Attorney, Agent or Firm: Fish & Richardson, P.C.
Claims
What is claimed is:
1. A gear pump with internal rotors for pumping fluids, the gear pump
comprising:
one or more internal gear rotors located in a pump housing and driven by a
central shaft, each gear rotor including teeth;
a cover to seal the pump housing, the cover being adjacent to the one or
more internal gear rotors;
at least one infeed reniform suction chamber in the pump housing, each
infeed reniform suction chamber having a first end and a second end, and
at least partially covering end areas of the teeth of the internal gear
rotors;
at least one discharge reniform pressure chamber in the pump housing, each
discharge reniform pressure chamber having a first end and a second end,
and at least partially covering the end areas of the teeth of the internal
gear rotors; and
a reniform pressure chamber extension having a first end and a second end
and located in the cover opposite the discharge reniform pressure chamber,
wherein the first end of the discharge reniform pressure chamber is
substantially adjacent to the first end of the reniform pressure chamber
extension and a radial distance between the first and second ends of the
reniform pressure chamber extension is less than a radial distance between
the first and second ends of the discharge reniform pressure chamber.

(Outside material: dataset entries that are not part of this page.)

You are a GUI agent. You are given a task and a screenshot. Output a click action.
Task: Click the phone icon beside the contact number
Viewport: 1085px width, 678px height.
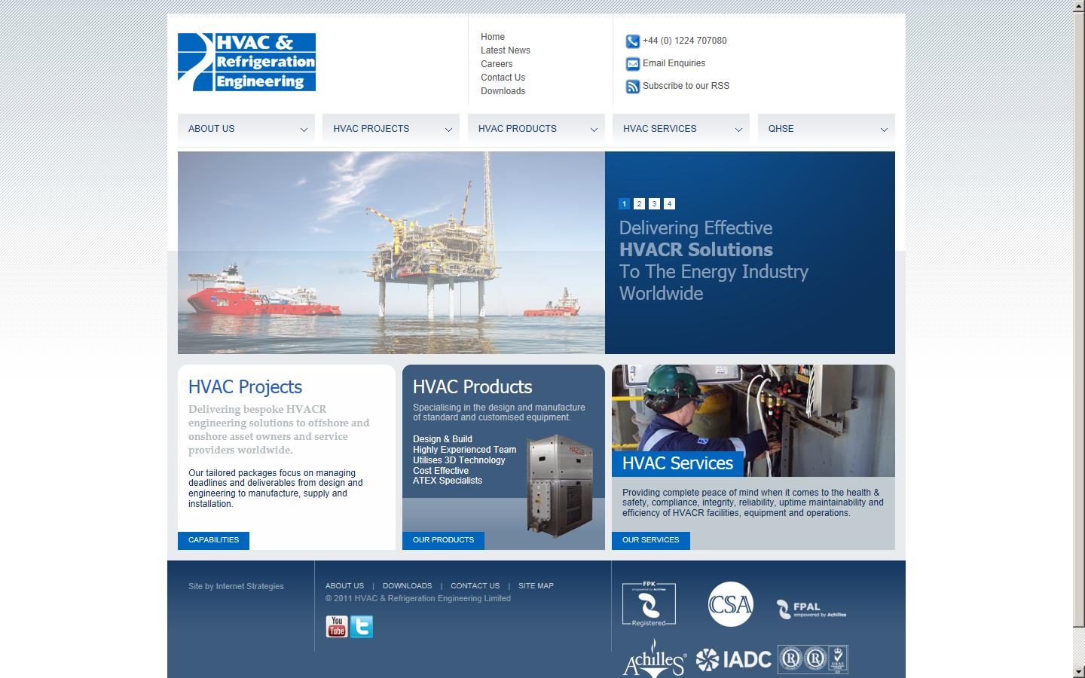point(631,41)
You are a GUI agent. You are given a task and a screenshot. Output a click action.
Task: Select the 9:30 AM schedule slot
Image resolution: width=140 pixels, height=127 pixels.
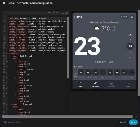click(x=110, y=72)
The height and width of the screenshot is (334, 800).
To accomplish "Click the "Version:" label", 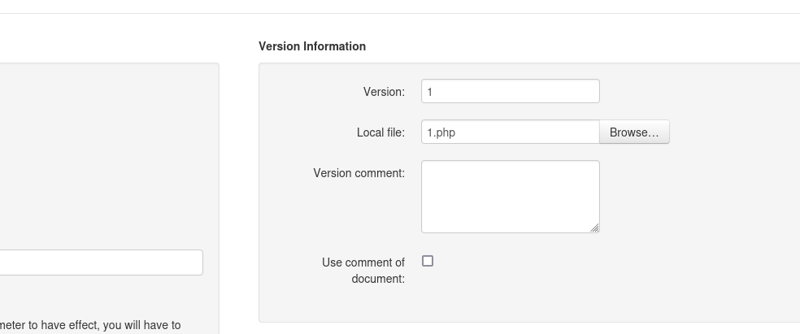I will pos(384,92).
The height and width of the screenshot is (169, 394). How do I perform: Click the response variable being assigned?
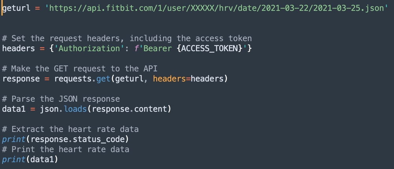point(21,79)
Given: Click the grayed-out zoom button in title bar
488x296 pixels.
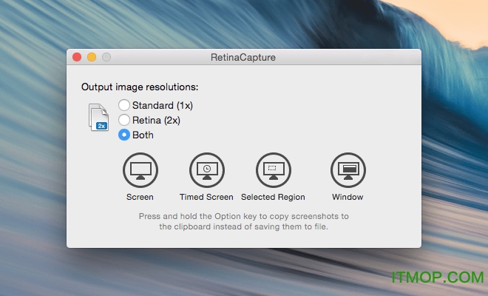Looking at the screenshot, I should tap(106, 57).
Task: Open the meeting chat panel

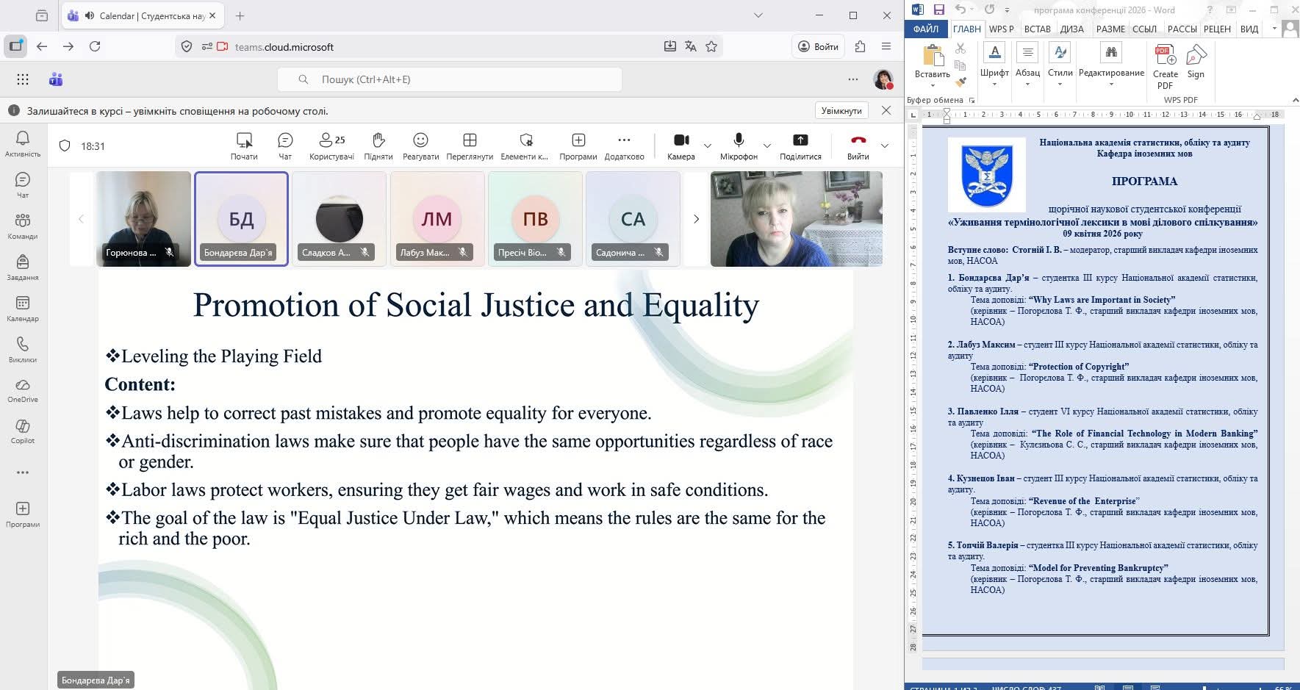Action: tap(285, 145)
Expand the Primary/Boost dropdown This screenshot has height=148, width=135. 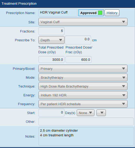coord(83,69)
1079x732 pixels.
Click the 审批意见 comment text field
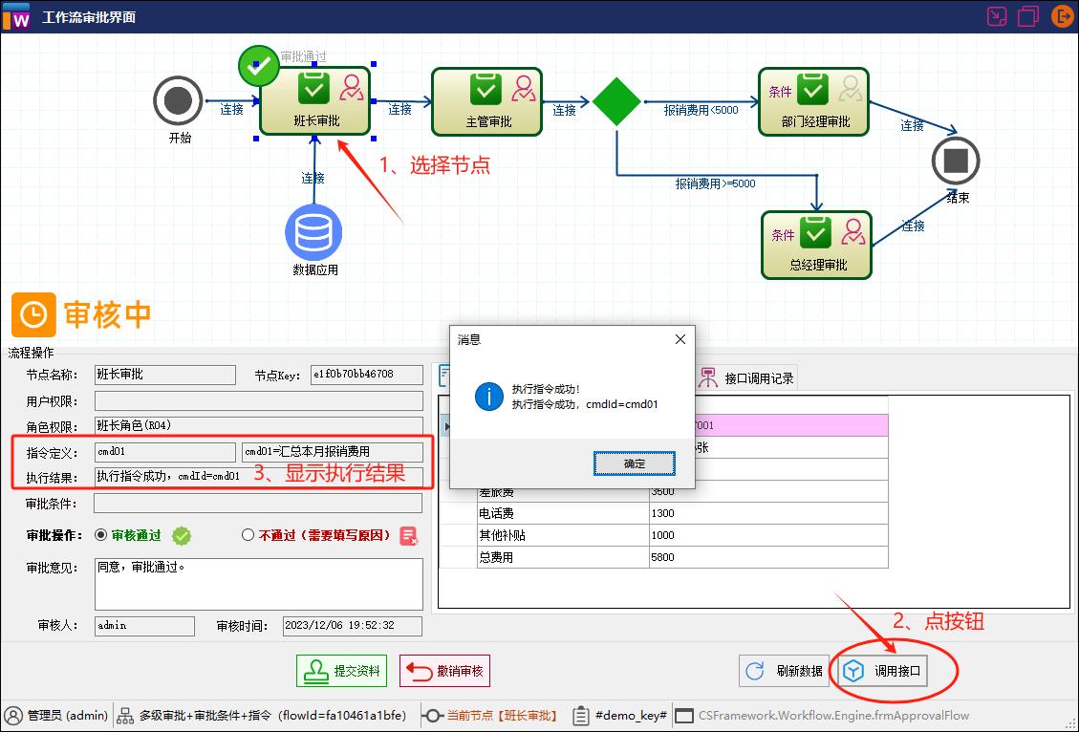click(258, 583)
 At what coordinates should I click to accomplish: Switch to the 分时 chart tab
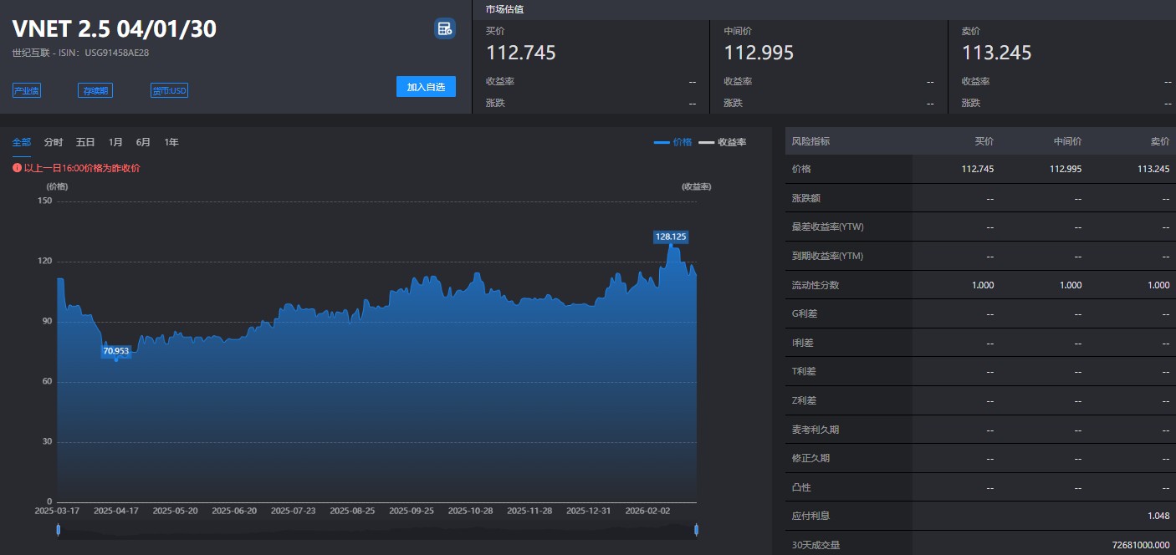[x=54, y=142]
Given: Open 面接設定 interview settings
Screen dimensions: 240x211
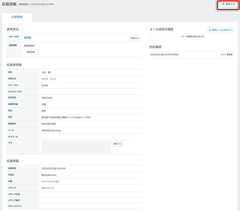Looking at the screenshot, I should [31, 52].
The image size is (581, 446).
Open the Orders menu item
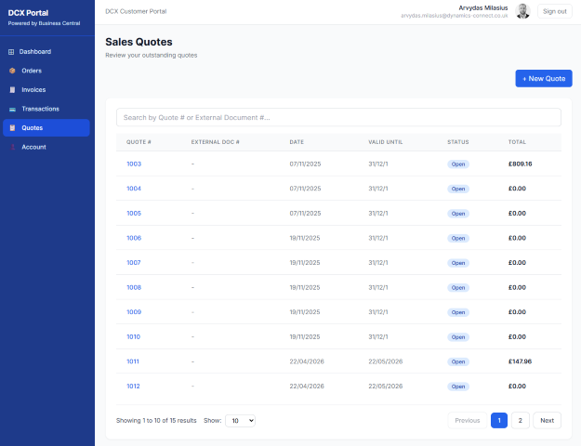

2. The gear pump of claim 1, wherein the reniform pressure chamber
extension covers the teeth of the internal gear rotors to a lesser extent
than does the discharge reniform pressure chamber.
3. The gear pump of claim 1, wherein the reniform pressure chamber
extension is tapered such that a width of the first end is narrower than a
width of the second end.
4. The gear pump of claim 1, further comprising a reniform suction chamber
extension having a first end and a second end and located in the cover
opposite the infeed reniform suction chamber, wherein the first end of the
infeed reniform suction chamber is substantially adjacent to the first end
of the reniform suction chamber extension, and the second end of the
infeed reniform suction chamber is substantially adjacent to the second
end of the reniform suction chamber extension.
5. The gear pump of claim 4, wherein the distance between the second end of
the reniform suction chamber extension and the second end of the reniform
pressure chamber extension is greater than the distance between the second
end of the infeed reniform suction chamber and the second end of the
discharge reniform pressure chamber by a length of 0.5 to 1 times the
tooth pitch of the internal gear rotors.
6. A gear pump with internal rotors for pumping fluids, the gear pump
comprising:
one or more internal gear rotors located in a pump housing and driven by a
central shaft, each gear rotor including teeth;
a cover to seal the pump housing, the cover being adjacent to the one or
more internal gear rotors;
at least one infeed reniform suction chamber in the pump housing, each
infeed reniform suction chamber having a first end and a second end, and
at least partially covering end areas of the teeth of the internal gear
rotors;
at least one discharge reniform pressure chamber in the pump housing, each
discharge reniform pressure chamber having a first end and a second end,
and at least partially covering the end areas of the teeth of the internal
gear rotors; and
a reniform pressure chamber extension having a first end and a second end
and located in the cover opposite the discharge reniform pressure chamber,
wherein the reniform pressure chamber extension covers the teeth of the
internal gear rotors to a lesser extent than does the discharge reniform
pressure chamber.
7. The gear pump of claim 6, wherein the reniform pressure chamber
extension is tapered such that a width of the first end is narrower than a
width of the second end.
8. The gear pump of claim 6, further comprising a reniform suction chamber
extension having a first end and a second end and located in the cover
opposite the infeed reniform suction chamber, wherein the first end of the
infeed reniform suction chamber is substantially adjacent to the first end
of the reniform suction chamber extension, and the second end of the
infeed reniform suction chamber is substantially adjacent to the second
end of the reniform suction chamber extension.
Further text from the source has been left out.